WORK REQUIRED = Return the stretch of the passage on medieval scribes below from "With the advent of printing there, naturally, occurred" through "had eyesight problems.", copied word for word.

DOCUMENT PASSAGE =

The next great advance came around 1450 with the advent of printing at Haarlem in Holland using carved, wooden blocks for the typeface. Until this technological advance books were incredibly rare items since all had to be hand-written. Writing in the early medieval age was restricted almost exclusively to the clergy; even kings and queens were illiterate. When King John famously ‘signed’ Magna Carta at Runnymede he did not put his signature at the bottom of the document, (that was impossible because he could not write), instead he ‘signed’ the document with his ‘Great Seal’. Since all books were written by hand it took a long time to produce one, and logically this incurred considerable expense especially if the book was ‘illuminated’ with decorative writing and pictures. In 1420 Lincoln Cathedral had one of the largest libraries in England with 109 books in it! By the 15th Century royalty, the nobility, and some of the merchant classes were beginning to be literate. For the lower or ‘working’ classes literacy is a relatively modern phenomena. Even as late as the mid-Victorian age much of the population could neither read nor write.

With the advent of printing there, naturally, occurred a huge increase in the demand for a medium for printing onto. Parchment and vellum, being animal based, became increasingly difficult to obtain. This led to the development of ‘rag’ based papers. This, in conjunction with printing, led to a huge increase in the number of books that were produced.

Vic then went on to show how other materials came to be used by our medieval scribe. Amongst these was ‘horn’ taken from animals such as sheep and cattle. Methods of preparing the horn were developed which allowed the horn to be used for a variety of purposes. One of the earliest forms of spectacles had lenses made from horn, this being a great boon for those scribes that had eyesight problems.

Vic then went on to give a short history of the quill pen. Firstly he showed what a quill pen did not look like. The quill pen which he showed that still had all its feathers on did not exist outside of the film industry! All quill pens had the feathers removed from them. An indispensable item to have with the quill pen was a ‘pen’ knife. This was necessary to keep the end of the quill sharp and thus maintain the quality of the writing. The knife was usually fairly small but invariable very sharp. It would be in constant use. A scribe may use as many as sixty quills a day, swan and goose being the preferred birds. The female, or ‘pen’ birds being considered to having the best feathers for such use. Hence the derivation of the word ‘pen-knife’ for sharpening the quills. Another indispensable item would be the inkbottle or inkwell. All of these items were attached to the belt of the medieval scribe; pockets had not yet become a feature to be found on clothing.

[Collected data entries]

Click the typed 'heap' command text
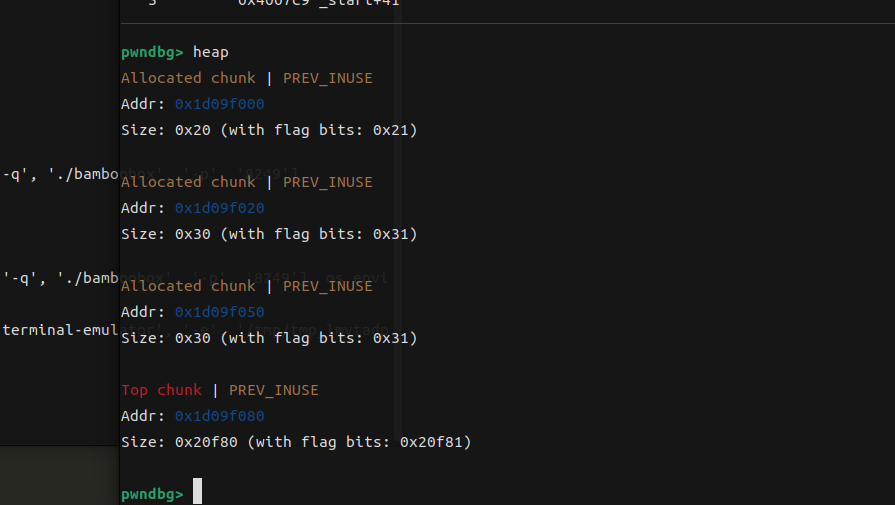[211, 52]
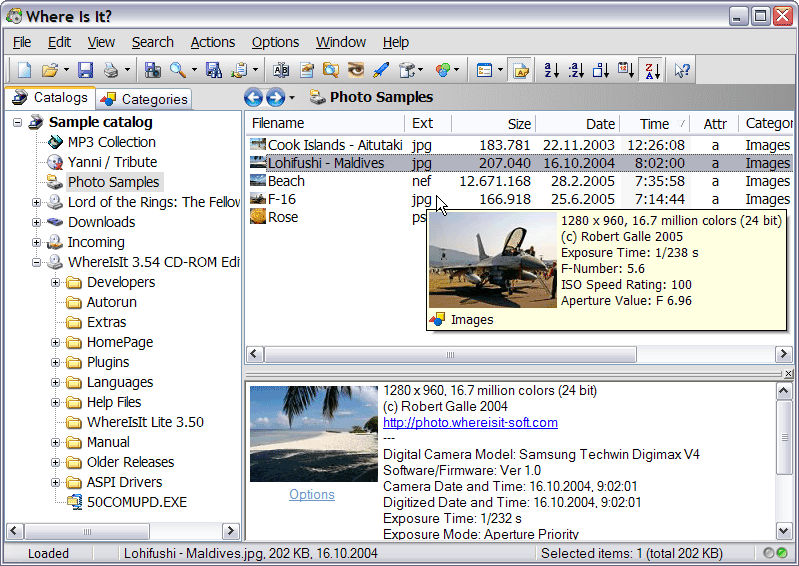Viewport: 799px width, 566px height.
Task: Click the magnifying glass Search icon
Action: click(x=177, y=70)
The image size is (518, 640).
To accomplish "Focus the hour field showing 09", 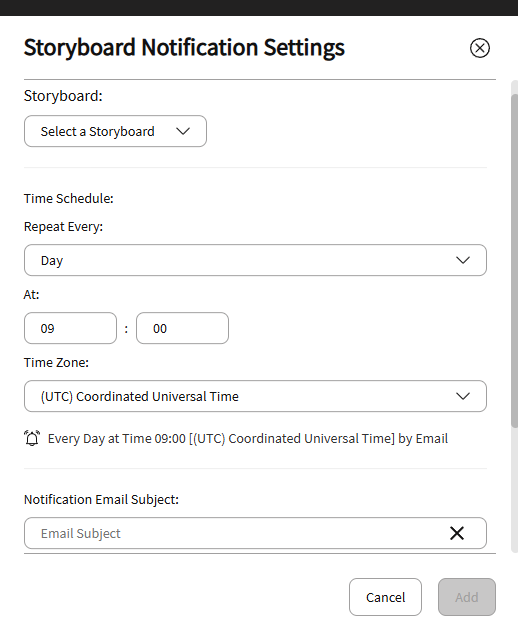I will 71,328.
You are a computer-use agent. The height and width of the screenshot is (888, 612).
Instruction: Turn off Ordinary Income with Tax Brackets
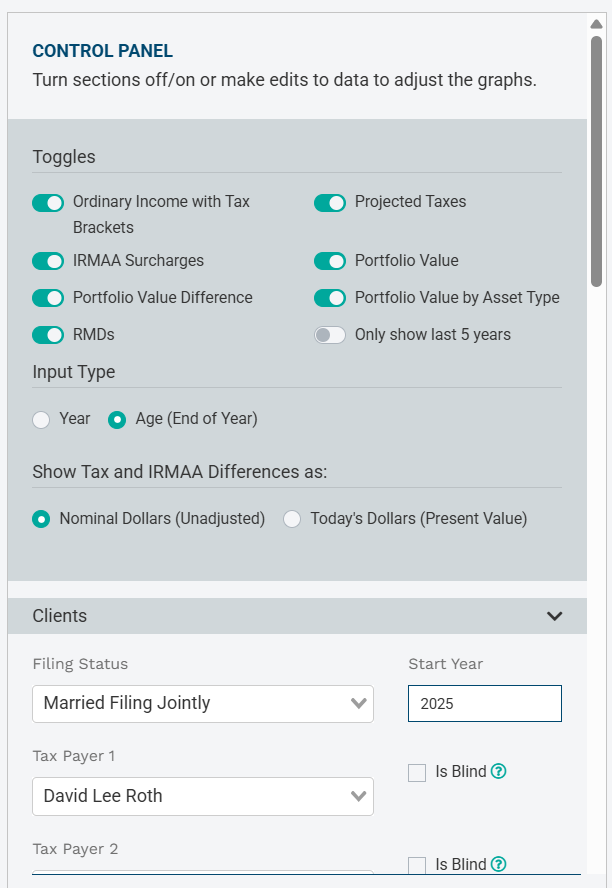[x=47, y=202]
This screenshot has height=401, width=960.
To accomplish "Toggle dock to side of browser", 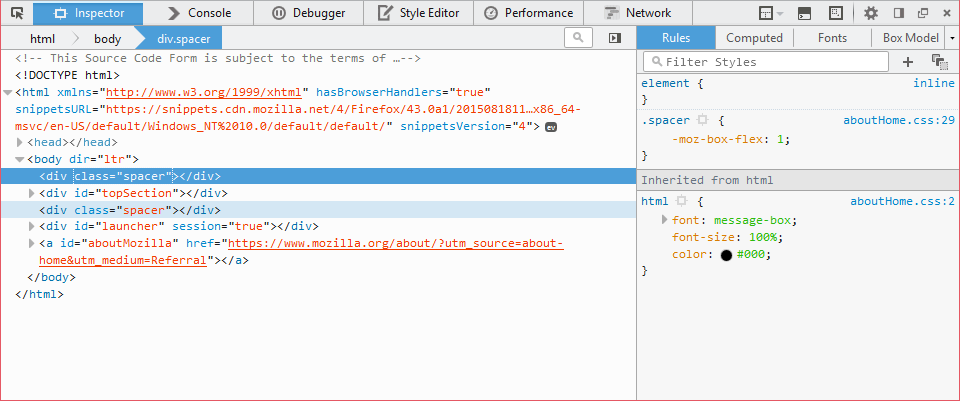I will [898, 13].
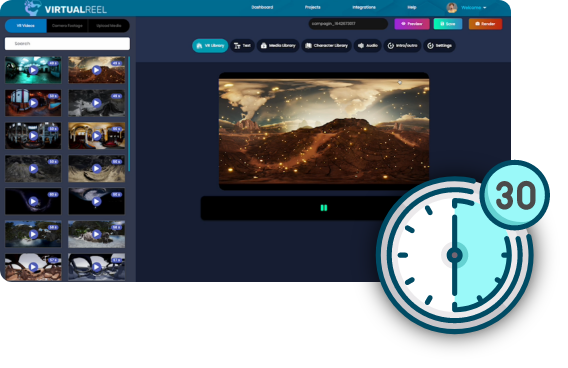Select the VR Videos tab
This screenshot has height=368, width=568.
26,26

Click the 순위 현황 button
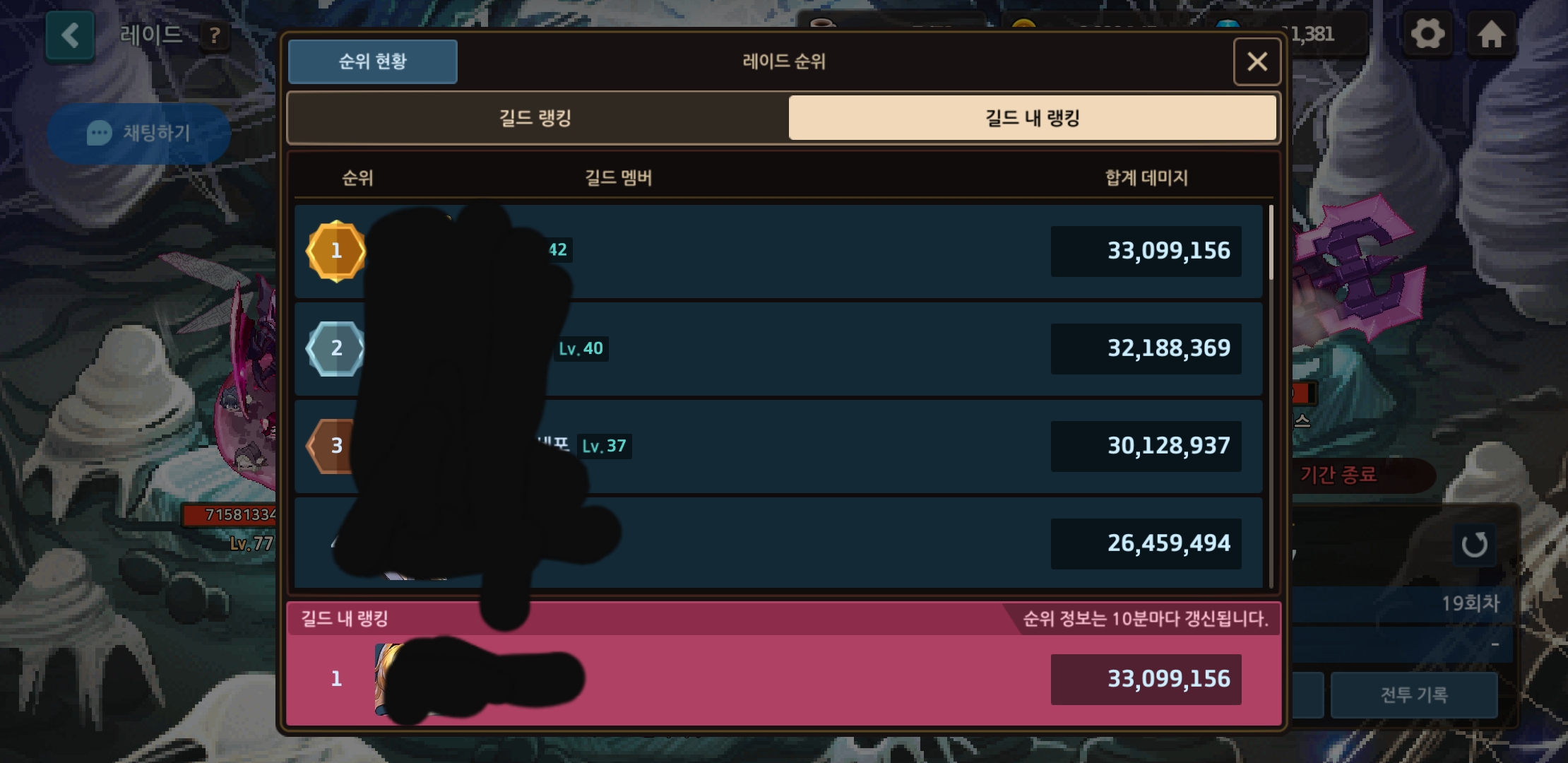pos(373,61)
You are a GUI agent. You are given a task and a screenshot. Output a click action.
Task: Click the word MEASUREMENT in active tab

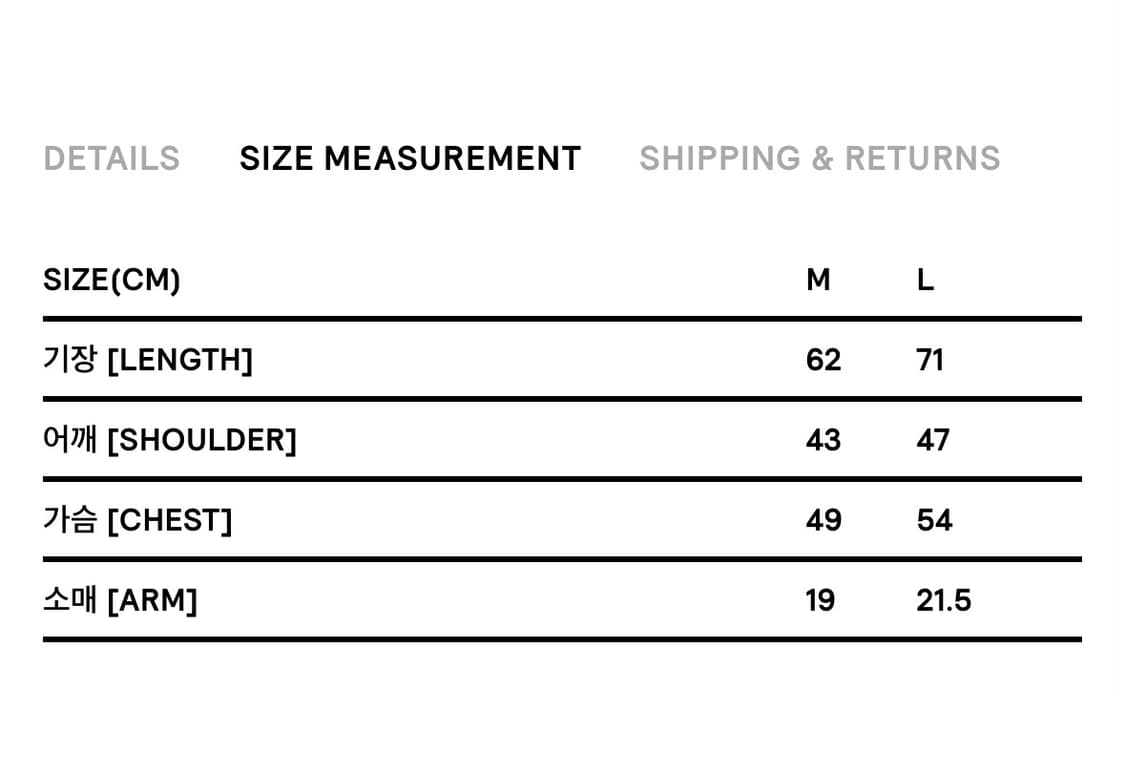[452, 159]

TASK RESULT =
With the advent of printing there, naturally, occurred a huge increase in the demand for a medium for printing onto. Parchment and vellum, being animal based, became increasingly difficult to obtain. This led to the development of ‘rag’ based papers. This, in conjunction with printing, led to a huge increase in the number of books that were produced.

Vic then went on to show how other materials came to be used by our medieval scribe. Amongst these was ‘horn’ taken from animals such as sheep and cattle. Methods of preparing the horn were developed which allowed the horn to be used for a variety of purposes. One of the earliest forms of spectacles had lenses made from horn, this being a great boon for those scribes that had eyesight problems.